Re: [PATCH RFC LKMM 1/7] tools/memory-model: Add extra ordering for locks and remove it for ordinary release/acquire
From: Andrea Parri
Date: Mon Sep 03 2018 - 05:02:05 EST
On Fri, Aug 31, 2018 at 08:28:46PM +0200, Andrea Parri wrote:
> > > Yes, it's true that implementing locks with atomic_cmpxchg_acquire
> > > should be correct on all existing architectures. And Paul has invited
> > > a patch to modify the LKMM accordingly. If you feel that such a change
> > > would be a useful enhancement to the LKMM's applicability, please write
> > > it.
> >
> > Yes, please! That would be the "RmW" discussion which Andrea partially
> > quoted earlier on, so getting that going independently from this patch
> > sounds like a great idea to me.
>
> That was indeed one of the proposal we discussed.
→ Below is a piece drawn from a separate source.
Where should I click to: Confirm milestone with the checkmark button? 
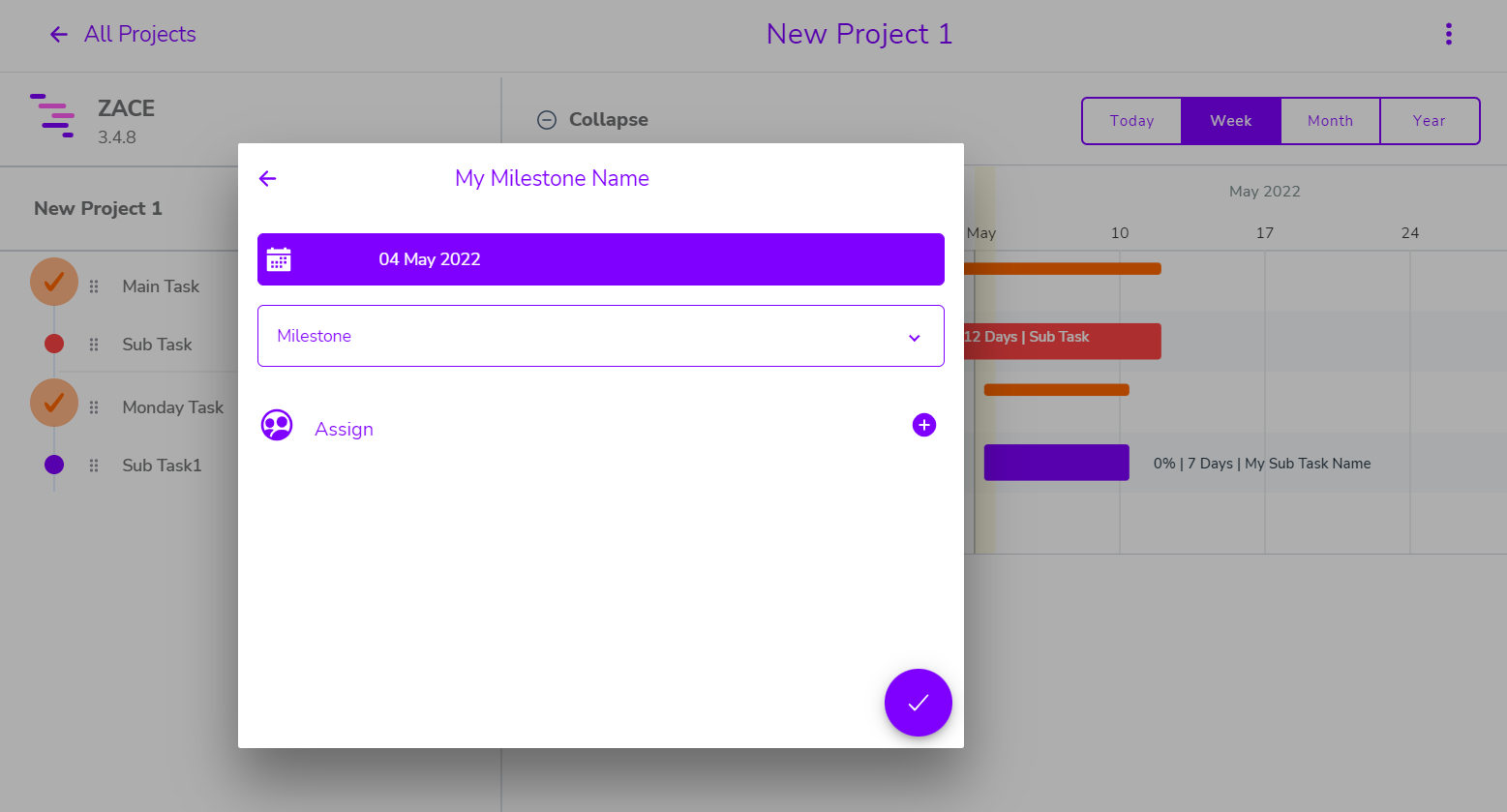click(918, 703)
As you recalled, that
> proposal only covered RmWs load-acquire (and ordinary store-release); in
> particular, I realized that comments such as:
>
> "The atomic_cond_read_acquire() call above has provided the
> necessary acquire semantics required for locking."
>
> [from kernel/locking/qspinlock.c]
>
> (for example) would still _not have "generic validity" _if we added the
> above po-unlock-rf-lock-po term... (which, again, makes me somehow uncon-
> fortable); Would to have _all_ the acquire be admissible for you?
In Cat speak,
diff --git a/tools/memory-model/linux-kernel.cat b/tools/memory-model/linux-kernel.cat
index 59b5cbe6b6240..fd9c0831adf0a 100644
--- a/tools/memory-model/linux-kernel.cat
+++ b/tools/memory-model/linux-kernel.cat
@@ -38,7 +38,7 @@ let strong-fence = mb | gp
(* Release Acquire *)
let acq-po = [Acquire] ; po ; [M]
let po-rel = [M] ; po ; [Release]
-let rfi-rel-acq = [Release] ; rfi ; [Acquire]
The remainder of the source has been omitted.